Task item:
Each line below from the one containing "[menu trigger] (409, 152)" through the one containing "simples (804, 2051)" is to be given again exactly, and no line outside that span.

Records to process:
══════════

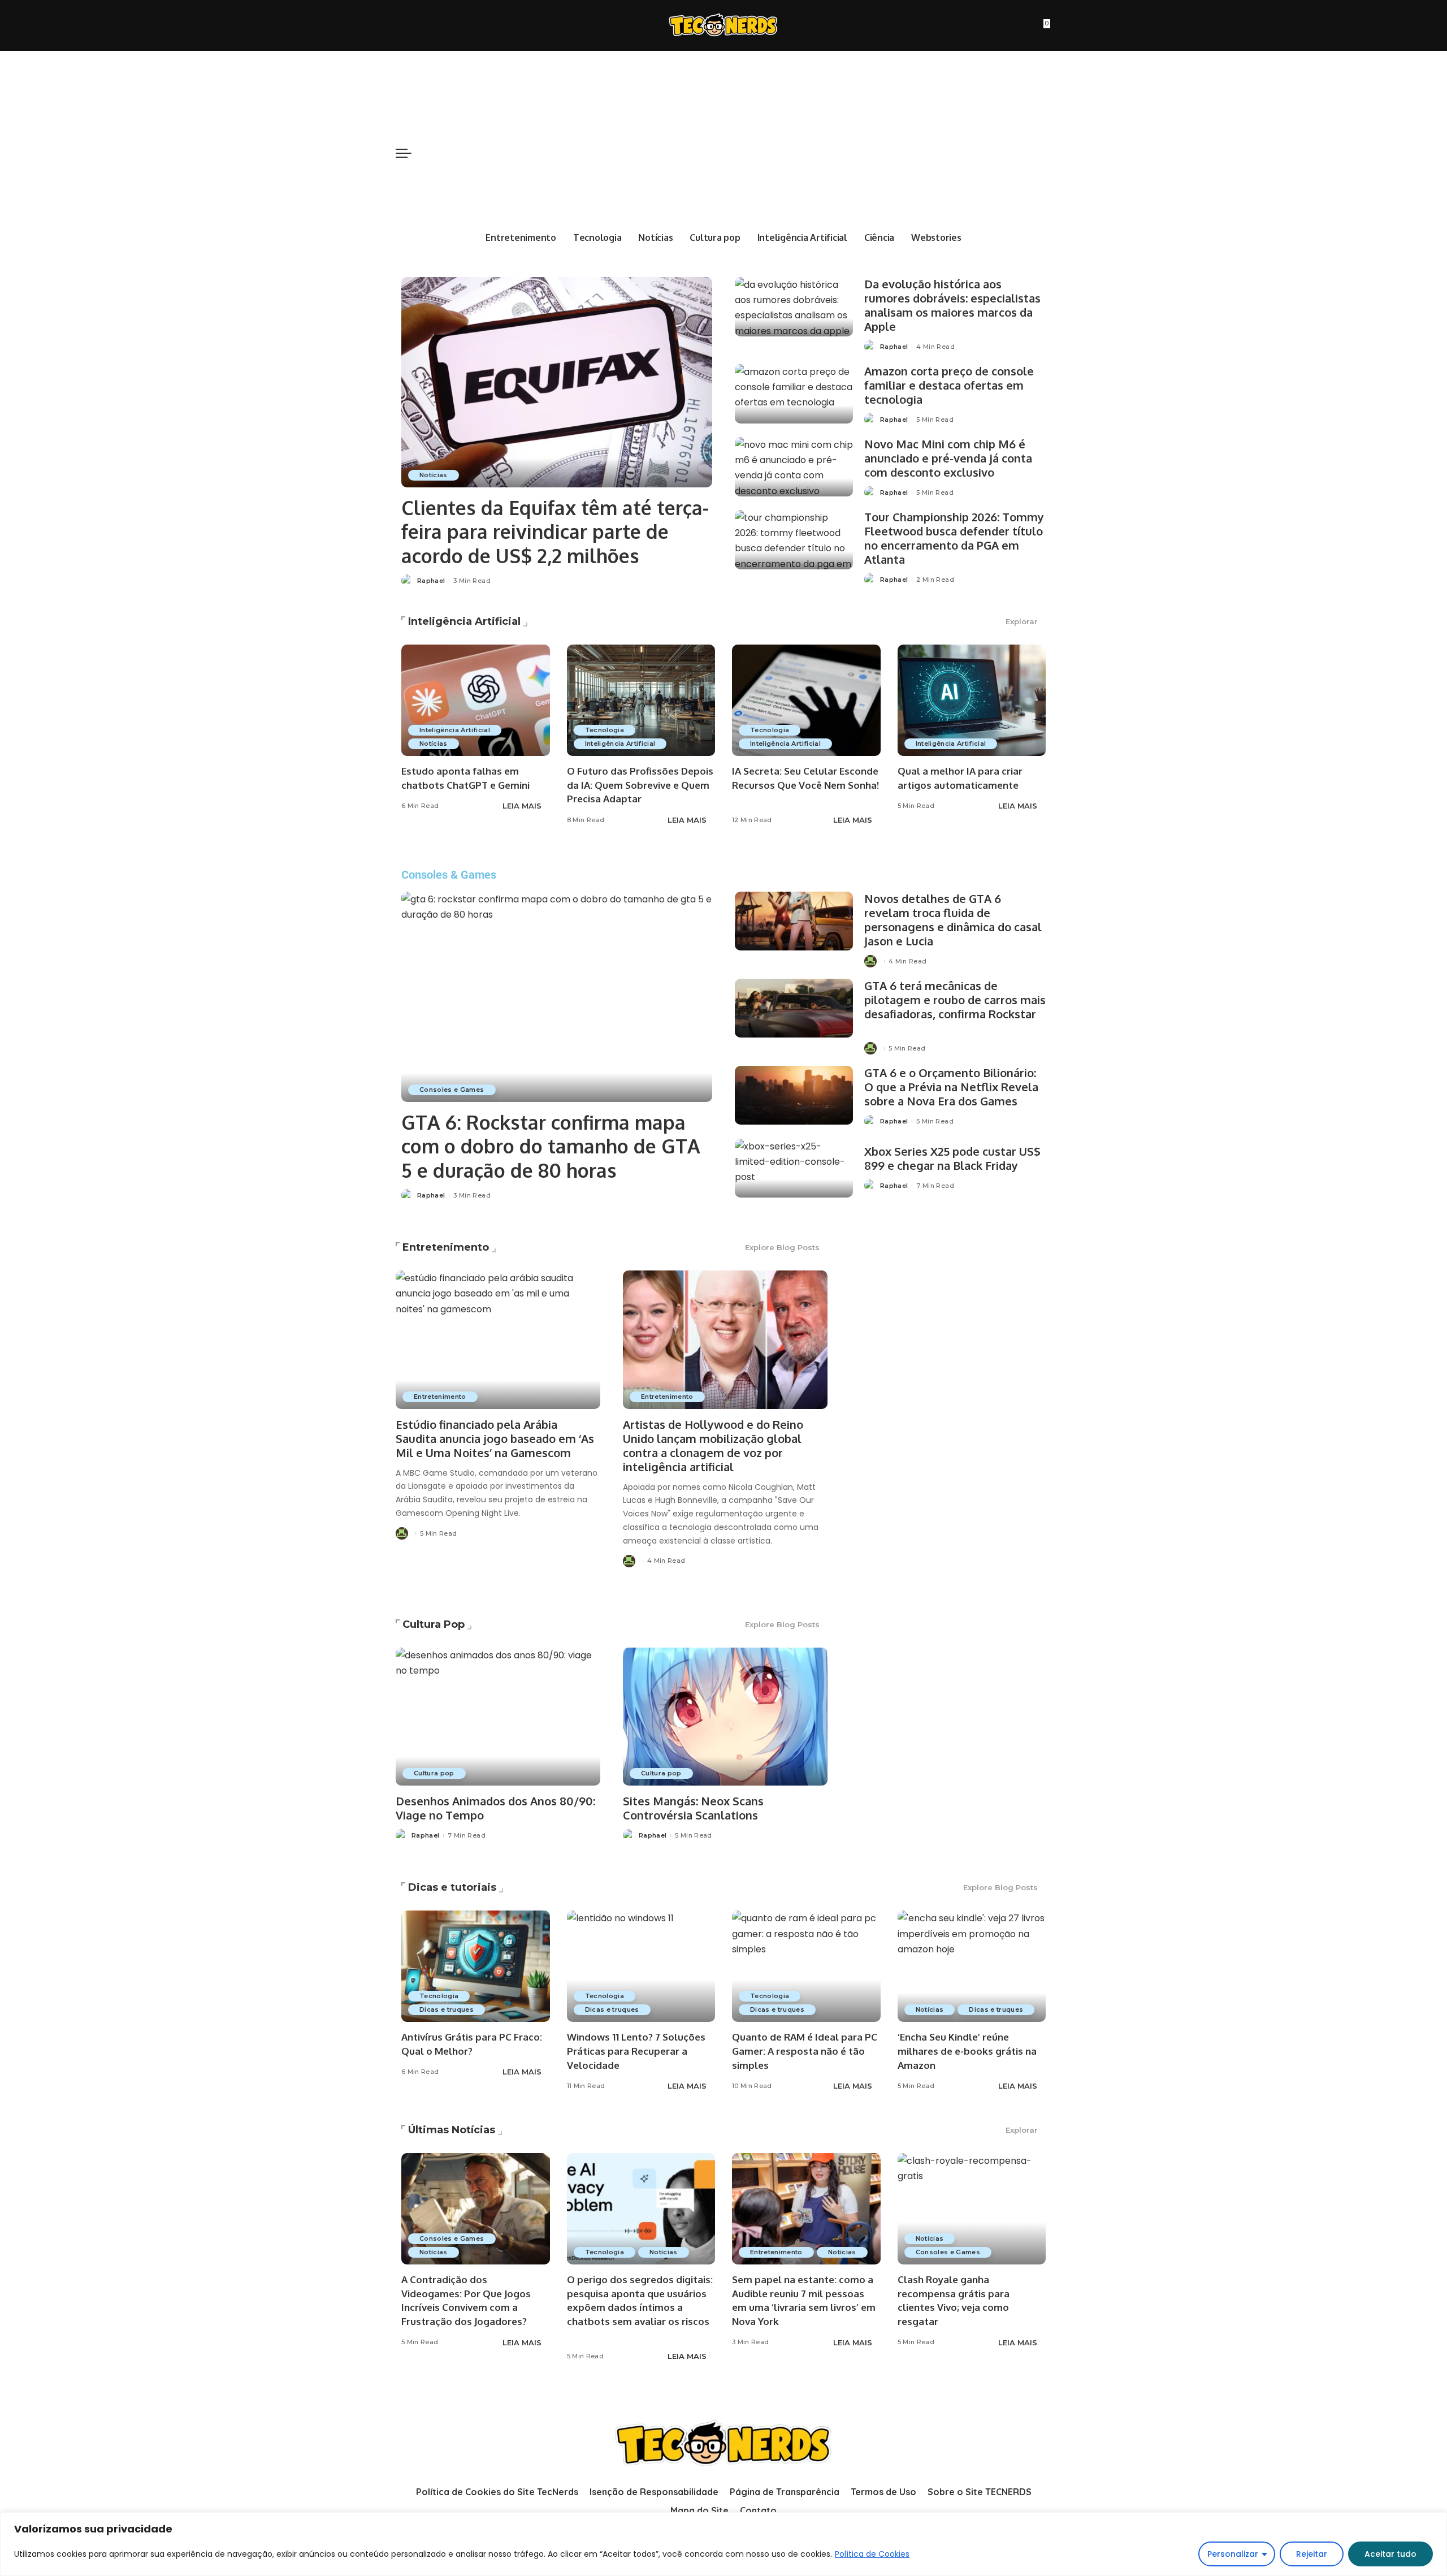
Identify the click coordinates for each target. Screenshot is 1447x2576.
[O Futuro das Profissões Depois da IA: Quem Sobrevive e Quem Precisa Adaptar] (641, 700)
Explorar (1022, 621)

══════════

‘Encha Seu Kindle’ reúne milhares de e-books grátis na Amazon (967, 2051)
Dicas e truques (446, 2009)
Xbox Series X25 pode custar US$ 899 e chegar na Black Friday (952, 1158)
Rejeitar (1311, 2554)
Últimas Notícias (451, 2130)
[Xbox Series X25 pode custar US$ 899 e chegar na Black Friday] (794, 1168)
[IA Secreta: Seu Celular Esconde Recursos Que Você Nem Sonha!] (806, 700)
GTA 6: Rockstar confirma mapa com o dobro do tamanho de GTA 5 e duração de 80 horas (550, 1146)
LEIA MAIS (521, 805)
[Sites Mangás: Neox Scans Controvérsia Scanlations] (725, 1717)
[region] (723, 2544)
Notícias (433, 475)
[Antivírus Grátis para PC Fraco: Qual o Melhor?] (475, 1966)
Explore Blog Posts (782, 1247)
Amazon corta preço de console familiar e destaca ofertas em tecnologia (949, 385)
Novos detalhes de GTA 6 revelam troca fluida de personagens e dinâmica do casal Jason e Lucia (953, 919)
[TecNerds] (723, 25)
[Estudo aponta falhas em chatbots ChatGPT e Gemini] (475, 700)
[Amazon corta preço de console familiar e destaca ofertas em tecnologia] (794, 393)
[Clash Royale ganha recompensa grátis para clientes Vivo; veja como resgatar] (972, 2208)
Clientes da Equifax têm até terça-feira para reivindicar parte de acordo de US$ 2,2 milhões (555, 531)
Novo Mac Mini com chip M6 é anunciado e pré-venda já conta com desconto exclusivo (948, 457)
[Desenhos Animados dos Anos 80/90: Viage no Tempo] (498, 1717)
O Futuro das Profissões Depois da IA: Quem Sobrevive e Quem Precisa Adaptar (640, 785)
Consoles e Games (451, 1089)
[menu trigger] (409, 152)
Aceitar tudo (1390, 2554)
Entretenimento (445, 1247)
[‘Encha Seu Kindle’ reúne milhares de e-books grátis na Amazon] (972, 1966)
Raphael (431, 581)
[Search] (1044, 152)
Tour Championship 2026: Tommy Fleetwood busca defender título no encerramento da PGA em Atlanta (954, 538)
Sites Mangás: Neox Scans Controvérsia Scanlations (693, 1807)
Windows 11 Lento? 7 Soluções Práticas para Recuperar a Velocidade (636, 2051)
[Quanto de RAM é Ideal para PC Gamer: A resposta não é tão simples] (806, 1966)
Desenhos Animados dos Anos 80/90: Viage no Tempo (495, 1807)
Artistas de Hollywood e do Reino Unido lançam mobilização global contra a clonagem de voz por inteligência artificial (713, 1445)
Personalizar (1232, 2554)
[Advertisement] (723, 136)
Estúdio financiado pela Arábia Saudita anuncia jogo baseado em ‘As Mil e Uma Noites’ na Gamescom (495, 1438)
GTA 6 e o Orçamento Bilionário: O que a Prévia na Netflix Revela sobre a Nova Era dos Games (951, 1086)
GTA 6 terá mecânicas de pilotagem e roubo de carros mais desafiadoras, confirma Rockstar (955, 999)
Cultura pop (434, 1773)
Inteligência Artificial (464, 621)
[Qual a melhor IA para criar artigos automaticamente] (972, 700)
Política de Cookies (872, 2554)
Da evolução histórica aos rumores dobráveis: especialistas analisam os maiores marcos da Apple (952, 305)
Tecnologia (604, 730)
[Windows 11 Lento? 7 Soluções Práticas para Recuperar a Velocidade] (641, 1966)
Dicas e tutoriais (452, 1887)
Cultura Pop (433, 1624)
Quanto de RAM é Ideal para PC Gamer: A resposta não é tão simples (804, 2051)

══════════

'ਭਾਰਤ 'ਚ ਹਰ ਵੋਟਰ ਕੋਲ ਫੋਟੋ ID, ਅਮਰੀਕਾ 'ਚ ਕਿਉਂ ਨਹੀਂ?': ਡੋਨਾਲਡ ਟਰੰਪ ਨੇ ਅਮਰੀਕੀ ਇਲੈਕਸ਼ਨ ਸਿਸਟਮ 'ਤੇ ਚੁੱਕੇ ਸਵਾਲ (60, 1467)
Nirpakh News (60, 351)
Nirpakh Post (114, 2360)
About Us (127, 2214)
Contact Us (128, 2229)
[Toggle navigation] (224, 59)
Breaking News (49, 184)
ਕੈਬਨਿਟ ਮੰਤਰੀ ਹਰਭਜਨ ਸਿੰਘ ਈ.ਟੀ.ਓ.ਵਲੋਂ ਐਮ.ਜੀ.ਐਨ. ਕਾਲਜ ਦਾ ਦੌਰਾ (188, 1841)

══════════

Solved exercise:
[menu trigger] (409, 152)
Aceitar tudo (1390, 2554)
Entretenimento (445, 1247)
[‘Encha Seu Kindle’ reúne milhares de e-books grátis na Amazon] (972, 1966)
Raphael (431, 581)
[Search] (1044, 152)
Tour Championship 2026: Tommy Fleetwood busca defender título no encerramento da PGA em Atlanta (954, 538)
Sites Mangás: Neox Scans Controvérsia Scanlations (693, 1807)
Windows 11 Lento? 7 Soluções Práticas para Recuperar a Velocidade (636, 2051)
[Quanto de RAM é Ideal para PC Gamer: A resposta não é tão simples] (806, 1966)
Desenhos Animados dos Anos 80/90: Viage no Tempo (495, 1807)
Artistas de Hollywood e do Reino Unido lançam mobilização global contra a clonagem de voz por inteligência artificial (713, 1445)
Personalizar (1232, 2554)
[Advertisement] (723, 136)
Estúdio financiado pela Arábia Saudita anuncia jogo baseado em ‘As Mil e Uma Noites’ na Gamescom (495, 1438)
GTA 6 e o Orçamento Bilionário: O que a Prévia na Netflix Revela sobre a Nova Era dos Games (951, 1086)
GTA 6 terá mecânicas de pilotagem e roubo de carros mais desafiadoras, confirma Rockstar (955, 999)
Cultura pop (434, 1773)
Inteligência Artificial (464, 621)
[Qual a melhor IA para criar artigos automaticamente] (972, 700)
Política de Cookies (872, 2554)
Da evolução histórica aos rumores dobráveis: especialistas analisam os maiores marcos da Apple (952, 305)
Tecnologia (604, 730)
[Windows 11 Lento? 7 Soluções Práticas para Recuperar a Velocidade] (641, 1966)
Dicas e tutoriais (452, 1887)
Cultura Pop (433, 1624)
Quanto de RAM é Ideal para PC Gamer: A resposta não é tão simples (804, 2051)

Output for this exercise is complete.